Bump bumb bump

Mein last.fm-quilt.

So, das muss mal wieder sein.

Mika: Life in Cartoon Motion


An dem Album ist alles unmöglich: Angefangen vom Cover über die Falsettstimmen, die Kinderchöre, die Lyrics („sucking too hard on my lollipop“; „relax, take it easy“) und die Zitate, die immer und überall vorhanden sind – und eigentlich auch der Typ selbst, seine Biographie – nichts entspricht dem, was man für möglich halten würde.
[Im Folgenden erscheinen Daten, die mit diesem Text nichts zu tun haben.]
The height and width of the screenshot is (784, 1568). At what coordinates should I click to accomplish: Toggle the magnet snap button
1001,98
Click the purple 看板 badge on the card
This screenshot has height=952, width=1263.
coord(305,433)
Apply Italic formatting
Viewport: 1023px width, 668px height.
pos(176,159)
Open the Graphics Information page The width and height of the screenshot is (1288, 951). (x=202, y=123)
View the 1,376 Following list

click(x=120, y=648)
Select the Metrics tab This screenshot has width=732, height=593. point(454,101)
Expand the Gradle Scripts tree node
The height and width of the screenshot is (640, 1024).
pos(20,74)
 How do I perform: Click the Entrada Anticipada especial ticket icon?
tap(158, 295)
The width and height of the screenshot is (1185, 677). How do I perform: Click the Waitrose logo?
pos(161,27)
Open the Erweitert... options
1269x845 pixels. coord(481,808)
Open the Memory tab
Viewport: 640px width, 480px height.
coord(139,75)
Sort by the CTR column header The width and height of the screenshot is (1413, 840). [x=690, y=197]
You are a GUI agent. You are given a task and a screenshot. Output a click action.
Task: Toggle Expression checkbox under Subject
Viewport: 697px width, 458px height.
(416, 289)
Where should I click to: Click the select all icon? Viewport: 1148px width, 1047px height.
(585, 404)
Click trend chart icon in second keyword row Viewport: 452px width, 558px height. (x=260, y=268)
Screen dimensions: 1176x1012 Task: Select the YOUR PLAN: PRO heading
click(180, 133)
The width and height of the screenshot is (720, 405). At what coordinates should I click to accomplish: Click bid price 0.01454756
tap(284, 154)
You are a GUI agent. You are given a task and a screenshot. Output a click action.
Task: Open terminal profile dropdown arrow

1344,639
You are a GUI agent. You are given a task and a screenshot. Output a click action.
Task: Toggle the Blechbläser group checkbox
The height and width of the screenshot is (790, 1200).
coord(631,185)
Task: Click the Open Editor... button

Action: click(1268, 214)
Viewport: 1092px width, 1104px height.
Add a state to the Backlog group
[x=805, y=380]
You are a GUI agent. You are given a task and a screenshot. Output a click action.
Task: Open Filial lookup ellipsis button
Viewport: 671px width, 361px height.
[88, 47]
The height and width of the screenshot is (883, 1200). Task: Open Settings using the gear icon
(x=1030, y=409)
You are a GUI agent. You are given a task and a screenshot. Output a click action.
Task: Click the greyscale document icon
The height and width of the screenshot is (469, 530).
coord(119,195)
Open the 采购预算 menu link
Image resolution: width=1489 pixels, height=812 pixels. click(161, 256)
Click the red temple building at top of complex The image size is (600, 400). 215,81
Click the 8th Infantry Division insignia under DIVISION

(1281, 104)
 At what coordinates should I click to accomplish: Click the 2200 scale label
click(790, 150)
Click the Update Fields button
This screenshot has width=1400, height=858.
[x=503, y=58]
Deshalb ein eigentlich recht erstaunliches Album, das ich mir unerwarteterweise schon mehrmals angehört habe – und mich immer noch ein wenig schäme (gut, wenn ich dazu heute lese, gehts eigentlich noch mit dem Schämen).

Valeska

Ein Tipp: Valeska und ihre Band. Auf myspace kann man sich ein paar Songs anhören – gestern war das letzte von drei Konzerten im Fjord in Baden und man kann nur hoffen, bald mehr und öfter von Valeska zu hören. Die Frau kann singen, dichten und steht auf der Bühne, als ob sie das schon jahrelang täglich gemacht hätte. Zudem eine ganz starke Band. Schnell, schnell, ein Album!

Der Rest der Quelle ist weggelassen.